Playtech reiterates Aristocrat support amid company break-up reports
Media reports suggest board of directors considering radical contingency plans if takeover bid fails to win shareholder approval including auction of business units

Playtech has reiterated its recommendation for those present to vote in favour of Aristocrat’s £2.1bn (A$2.7bn) offer at the company’s shareholder meeting on 2 February.
The statement released to the London Stock Exchange follows reports on Tuesday evening that appeared on Sky News insinuating that should Aristocrat’s takeover fail to get through the shareholder vote, there was a contingency plan in place to dismantle the business and sell its operations individually.
The London-listed gambling technology supplier reaffirmed its strong advice to shareholders saying: “Whilst Playtech has made significant strategic and operational progress and is in a strong position for the future, Aristocrat’s proposal provides an attractive opportunity for shareholders to accelerate the delivery of Playtech’s longer-term values.”
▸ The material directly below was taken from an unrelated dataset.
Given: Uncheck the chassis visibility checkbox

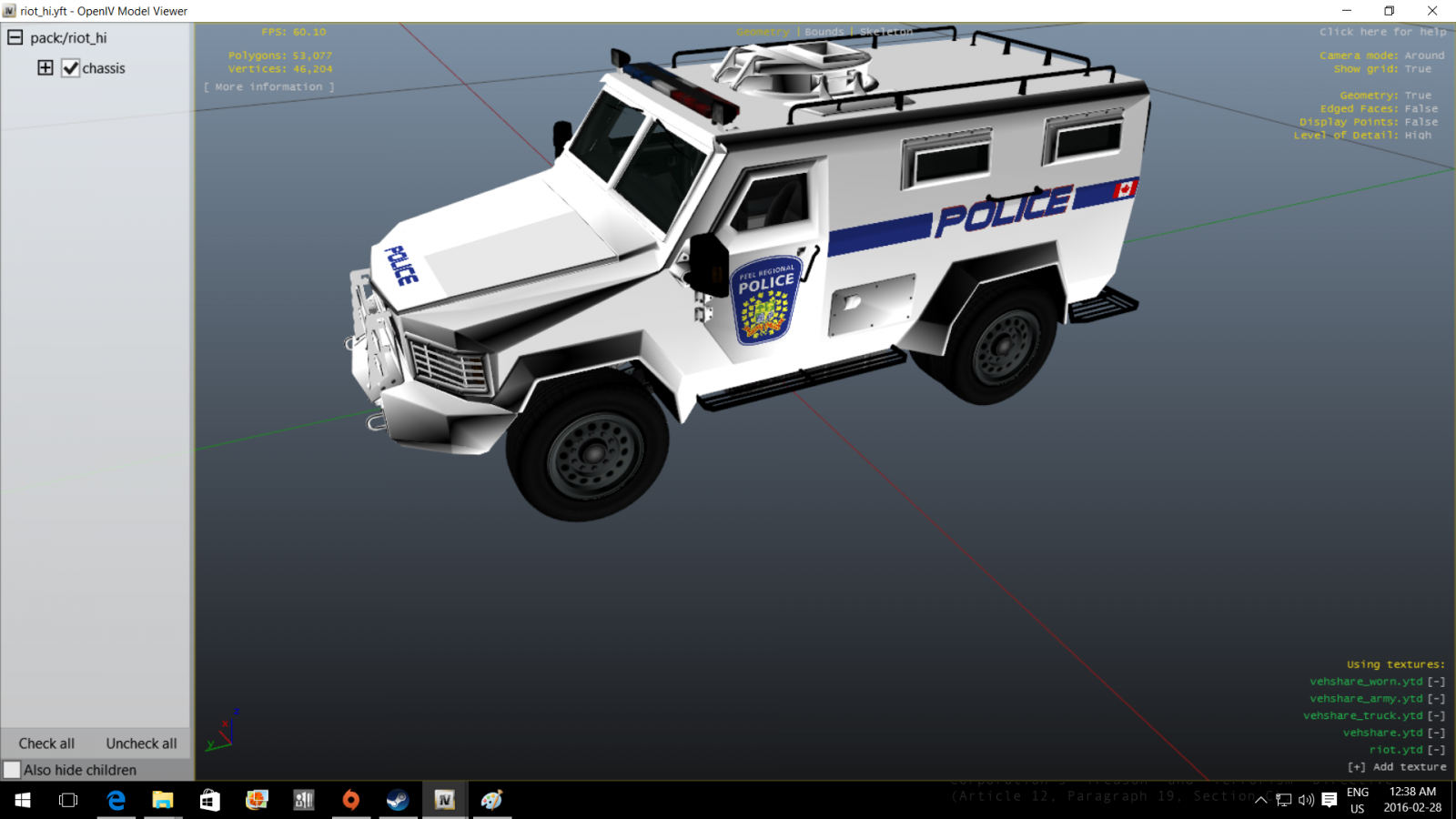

The latest twist in the Playtech saga comes five days after JKO Play announced that it was withdrawing from the race leaving Aristocrat as the only solid bidder.
There are a number of large stakeholders based in Asia who do not feel the deal represents value for money and are seeking to block any move to sell the company.
Amid news of the shareholder unrest, Playtech’s share price took another hit having recovered slightly since the news of JKO’s withdrawal on 21 January.
Five days ago, the share price dropped to 613p per share but as of Wednesday morning is now up to 622p per share. This is still way below the 680p offer from Aristocrat and lower still than the price in which some major investors purchased stock, some of whom did so at over 700p.
The shareholder meeting will take place on 2 February, having been postponed from 12 January to give JKO more time to put a bid together.